Bassano in Teverina – “Non dimenticherò mai quel giorno. La mattina un brigadiere mi chiama e mi dice: C’è un morto all’idroscalo di Ostia, interessa? Poteva essere chiunque. E invece era Pier Paolo Pasolini”. Lo ha raccontato ieri pomeriggio a Bassano in Teverina la giornalista Lucia Visca, che quella terribile mattina del 2 novembre 1975, quando è stato scoperto il cadavere dello scrittore, è stata la prima cronista ad accorrere ad Ostia sul luogo del delitto. E che proprio su quella drammatica vicenda ha scritto diversi libri, tra cui Pasolini 1922-2022, un mistero italiano presentato ieri.
Bassano in Teverina – L’attore e narratore di comunità Marco Rossi e la giornalista Lucia Visca al Festival “Pasolini 100”

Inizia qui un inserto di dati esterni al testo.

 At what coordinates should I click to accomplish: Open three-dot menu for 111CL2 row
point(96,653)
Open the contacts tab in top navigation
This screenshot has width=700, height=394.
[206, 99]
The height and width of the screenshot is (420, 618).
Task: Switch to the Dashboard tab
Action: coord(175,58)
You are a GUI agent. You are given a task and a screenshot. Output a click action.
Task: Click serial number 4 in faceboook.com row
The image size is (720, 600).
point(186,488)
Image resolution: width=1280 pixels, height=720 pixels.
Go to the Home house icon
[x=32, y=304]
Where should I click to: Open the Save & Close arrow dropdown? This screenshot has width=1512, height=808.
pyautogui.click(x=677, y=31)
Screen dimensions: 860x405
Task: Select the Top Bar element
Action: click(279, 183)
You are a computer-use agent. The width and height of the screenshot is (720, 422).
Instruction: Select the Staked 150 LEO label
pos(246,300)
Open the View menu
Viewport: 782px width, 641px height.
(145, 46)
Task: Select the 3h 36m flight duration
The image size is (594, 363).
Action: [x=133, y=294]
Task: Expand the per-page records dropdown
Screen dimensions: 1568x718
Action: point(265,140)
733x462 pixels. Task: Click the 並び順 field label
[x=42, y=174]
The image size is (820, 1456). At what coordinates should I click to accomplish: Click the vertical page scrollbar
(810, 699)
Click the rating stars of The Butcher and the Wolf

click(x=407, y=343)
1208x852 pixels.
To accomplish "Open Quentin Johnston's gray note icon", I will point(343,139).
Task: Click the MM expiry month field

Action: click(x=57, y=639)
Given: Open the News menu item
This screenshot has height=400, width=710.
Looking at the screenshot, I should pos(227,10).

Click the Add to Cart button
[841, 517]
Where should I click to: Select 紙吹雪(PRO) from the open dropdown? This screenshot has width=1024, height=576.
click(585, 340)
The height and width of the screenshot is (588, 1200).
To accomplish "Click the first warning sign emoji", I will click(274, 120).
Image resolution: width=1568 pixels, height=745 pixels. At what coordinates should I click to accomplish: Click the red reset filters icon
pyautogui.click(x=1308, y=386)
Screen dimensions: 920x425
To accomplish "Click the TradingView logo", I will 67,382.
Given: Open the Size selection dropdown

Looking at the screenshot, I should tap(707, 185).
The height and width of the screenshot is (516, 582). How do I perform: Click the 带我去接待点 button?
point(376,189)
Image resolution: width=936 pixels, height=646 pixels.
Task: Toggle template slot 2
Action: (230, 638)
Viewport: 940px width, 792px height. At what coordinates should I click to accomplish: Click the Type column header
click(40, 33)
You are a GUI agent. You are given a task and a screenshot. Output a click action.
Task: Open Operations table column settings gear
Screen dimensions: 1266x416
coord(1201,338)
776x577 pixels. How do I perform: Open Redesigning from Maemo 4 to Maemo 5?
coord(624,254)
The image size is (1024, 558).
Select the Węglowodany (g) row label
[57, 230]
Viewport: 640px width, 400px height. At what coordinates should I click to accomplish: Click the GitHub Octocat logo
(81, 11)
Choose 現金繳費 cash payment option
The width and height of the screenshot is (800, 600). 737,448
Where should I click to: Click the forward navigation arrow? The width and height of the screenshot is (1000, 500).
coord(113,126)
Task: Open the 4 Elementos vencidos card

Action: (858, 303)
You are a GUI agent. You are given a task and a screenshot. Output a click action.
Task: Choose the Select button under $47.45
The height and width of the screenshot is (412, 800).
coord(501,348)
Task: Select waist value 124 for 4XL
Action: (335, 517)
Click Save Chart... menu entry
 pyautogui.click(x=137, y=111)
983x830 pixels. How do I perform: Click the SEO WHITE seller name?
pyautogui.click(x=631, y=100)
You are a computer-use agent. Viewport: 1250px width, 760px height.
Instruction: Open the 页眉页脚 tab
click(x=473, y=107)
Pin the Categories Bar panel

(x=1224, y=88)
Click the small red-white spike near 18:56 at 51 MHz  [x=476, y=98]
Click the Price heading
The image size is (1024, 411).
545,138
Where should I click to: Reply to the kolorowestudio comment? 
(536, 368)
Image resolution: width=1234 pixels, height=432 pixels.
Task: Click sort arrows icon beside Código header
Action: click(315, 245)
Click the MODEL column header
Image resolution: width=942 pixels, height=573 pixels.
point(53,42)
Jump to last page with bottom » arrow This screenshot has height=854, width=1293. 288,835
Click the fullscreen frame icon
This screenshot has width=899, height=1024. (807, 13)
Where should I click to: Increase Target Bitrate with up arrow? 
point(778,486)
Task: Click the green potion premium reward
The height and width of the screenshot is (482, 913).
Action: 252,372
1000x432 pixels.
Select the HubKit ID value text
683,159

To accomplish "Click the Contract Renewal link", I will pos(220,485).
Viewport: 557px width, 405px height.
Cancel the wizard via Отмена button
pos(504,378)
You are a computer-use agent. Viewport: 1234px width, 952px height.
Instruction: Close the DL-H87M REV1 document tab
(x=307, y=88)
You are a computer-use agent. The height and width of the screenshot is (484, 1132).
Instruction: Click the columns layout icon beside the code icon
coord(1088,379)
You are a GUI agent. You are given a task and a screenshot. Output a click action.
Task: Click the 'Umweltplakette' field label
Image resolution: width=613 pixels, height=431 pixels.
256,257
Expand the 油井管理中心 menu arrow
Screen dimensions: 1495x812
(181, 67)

Da ieri nel borgo medievale di Bassano in Teverina sta infatti andando in scena il Festival “Pasolini 100”, una due giorni di incontri, mostre e passeggiate racconto in occasione dei cento anni dalla nascita del grande scrittore. La scelta del luogo non è casuale: Pasolini era innamorato di questa parte della Tuscia, tanto da aver anche vissuto per alcuni periodi presso la torre di Chia, a pochi chilometri da Bassano in Teverina.
“Quando Pasolini è stato ucciso ero una giovane collaboratrice 22enne di Paese Sera – ha spiegato Lucia Visca, intervistata dall’attore e narratore di comunità Marco Rossi -. All’epoca le redazioni erano fortemente gerarchiche: da una parte c’erano i colleghi autorizzati a scrivere e firmare i pezzi, dall’altra i giovani come me che mai avrebbero potuto occuparsi di una storia simile”.
Bassano in Teverina – La giornalista Lucia Visca al Festival “Pasolini 100”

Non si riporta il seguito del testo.